Note that $s(0,1) = \mathbb{Z}$, so if we consider $s(a,b)$ as an open set of $\mathbb{Z}$, then it seems for me $\mathbb{Z}$ is compact[because it can cover by one open set $s(0,1)$] in this topology, but I am not sure whether my approach is valid or not.

Is my approach correct? or is there any other approach to see whether $\mathbb{Z}$ is compact in this topology?

Answer 1

The approach is not valid. All sets, compact or not, can be covered by a single open set: the space itself.

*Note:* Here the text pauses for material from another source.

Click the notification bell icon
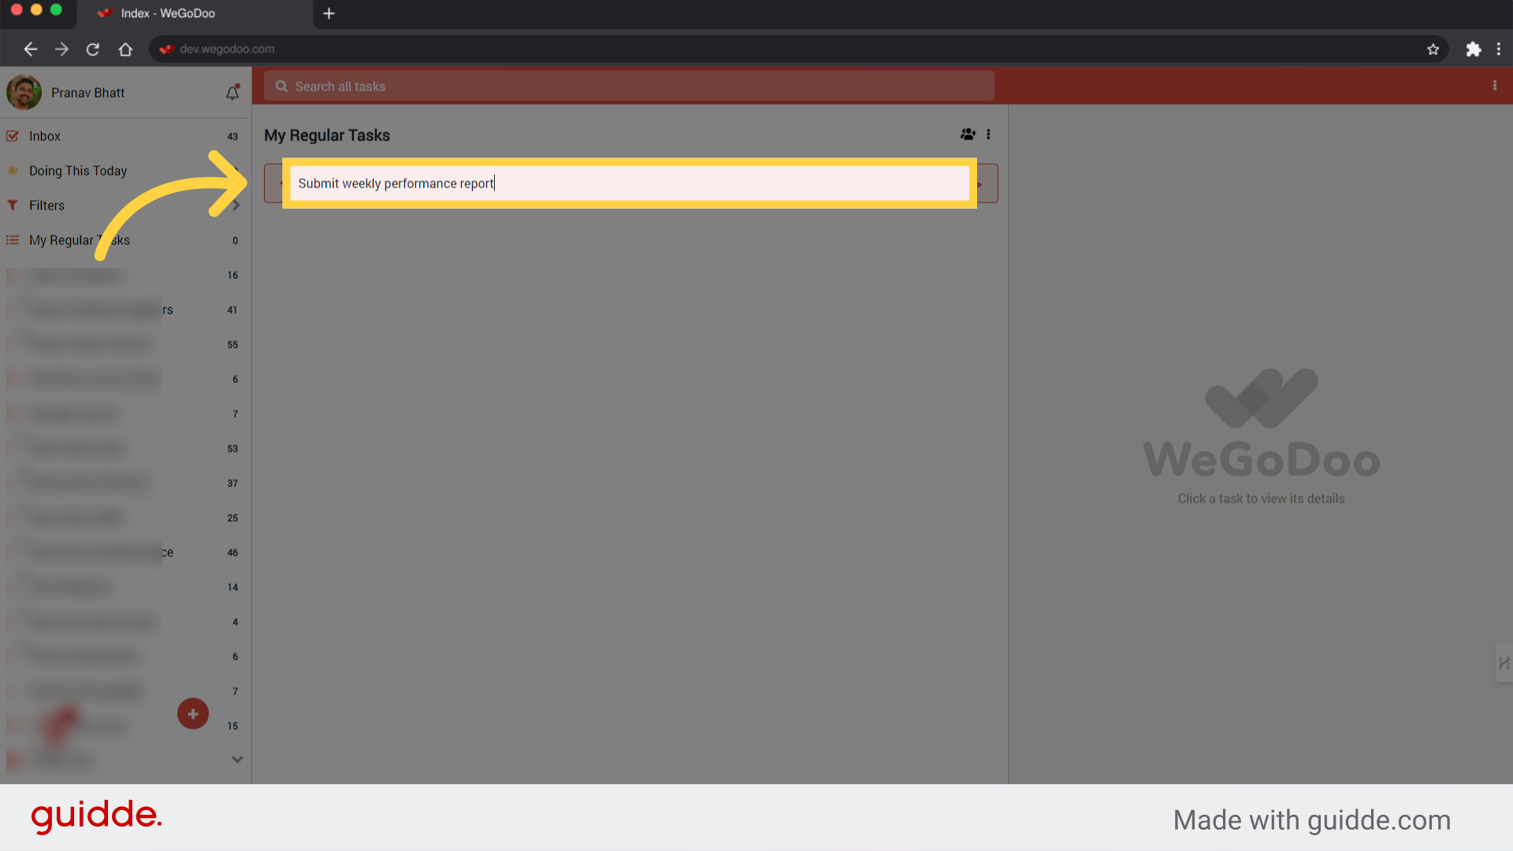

You need to consider all possible covers of $\Bbb{Z}$ by other open sets, and show that you can reduce these to a finite subset.

That said, $\Bbb{Z}$ is not compact. Indeed, $\mathcal{U}_p = \{pn : n \in \Bbb{Z}\}$ is open for all primes $p$, and so $$\{5n + 1 : n \in \Bbb{Z}\} \cup \{5n - 1 : n \in \Bbb{Z}\} \cup \bigcup_{p \text{ prime}} \mathcal{U}_p$$ is an open cover of $\Bbb{Z}$ by the fundamental theorem of arithmetic. But, since there are infinitely many primes of the form $5n + 2$ or $5n + 3$, and each of these primes appear exactly one open set in this union, this union has no proper finite subcover.